Here are some ideas:
AbsoluteTiming[
solutionGMRES =
LinearSolve[stiffness, load,
Method -> {"Krylov", Method -> "GMRES", "Preconditioner" -> None,
Tolerance -> tol, MaxIterations -> 100}];]
AbsoluteTiming[
solutionILU0 =
LinearSolve[stiffness, load,
Method -> {"Krylov", Method -> "GMRES",
"Preconditioner" -> "ILU0", Tolerance -> tol,
MaxIterations -> 100}];]
AbsoluteTiming[
solutionILUT =
LinearSolve[stiffness, load,
Method -> {"Krylov", Method -> "GMRES",
"Preconditioner" -> "ILUT", Tolerance -> tol,
MaxIterations -> 100}];]
Timing[solutionILUT2 =
LinearSolve[stiffness, load,
Method -> {"Krylov", Method -> "GMRES",
"Preconditioner" -> {"ILUT", "Tolerance" -> 10^-8,
"FillIn" -> 8}, Tolerance -> tol, MaxIterations -> 100}];]
AbsoluteTiming[
solutionILUTP =
LinearSolve[stiffness, load,
Method -> {"Krylov", Method -> "GMRES",
"Preconditioner" -> "ILUTP", Tolerance -> tol,
MaxIterations -> 100}];]
What you will need however, is something different. If you want to go for
iterative solves you'll need bandwidth reordering.

• Dataset extract:

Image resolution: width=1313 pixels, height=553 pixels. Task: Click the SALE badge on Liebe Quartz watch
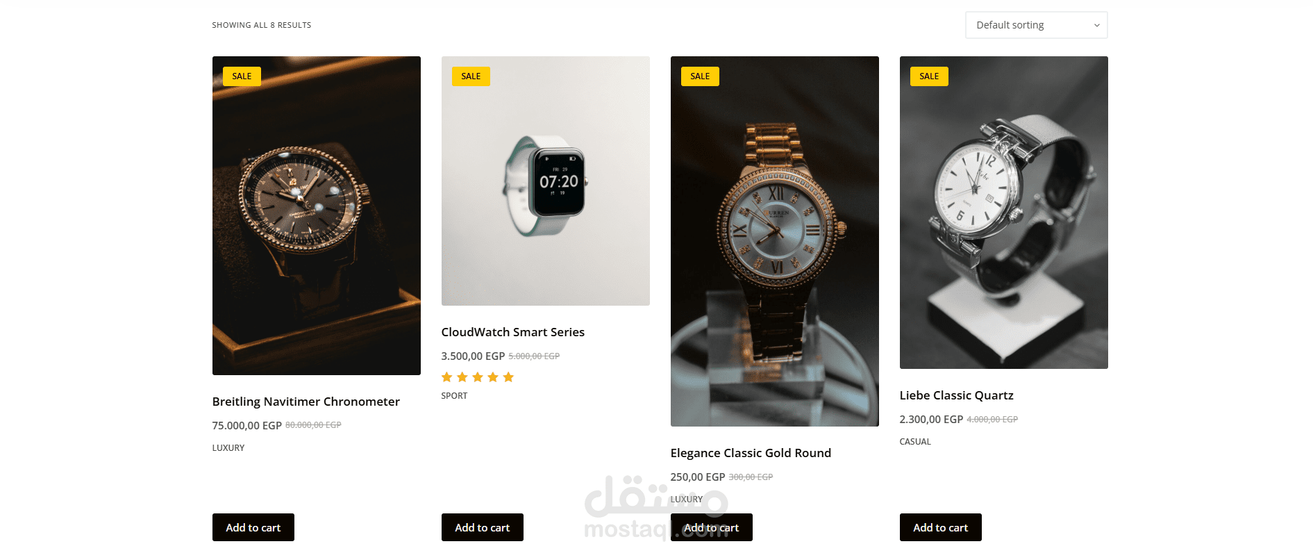tap(929, 76)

• Brief: Decide whether each statement agrees with the solver snippet above, and answer yes or no, quoting the deciding words. 1. The solves are limited to 100 iterations. 2. The solve stored as solutionILUT2 is measured with AbsoluteTiming. 3. Iterative solves are said to require bandwidth reordering.

• Task output:
1. Yes: "MaxIterations -> 100"
2. No: "Timing[solutionILUT2 ="
3. Yes: "If you want to go for iterative solves you'll need bandwidth reordering."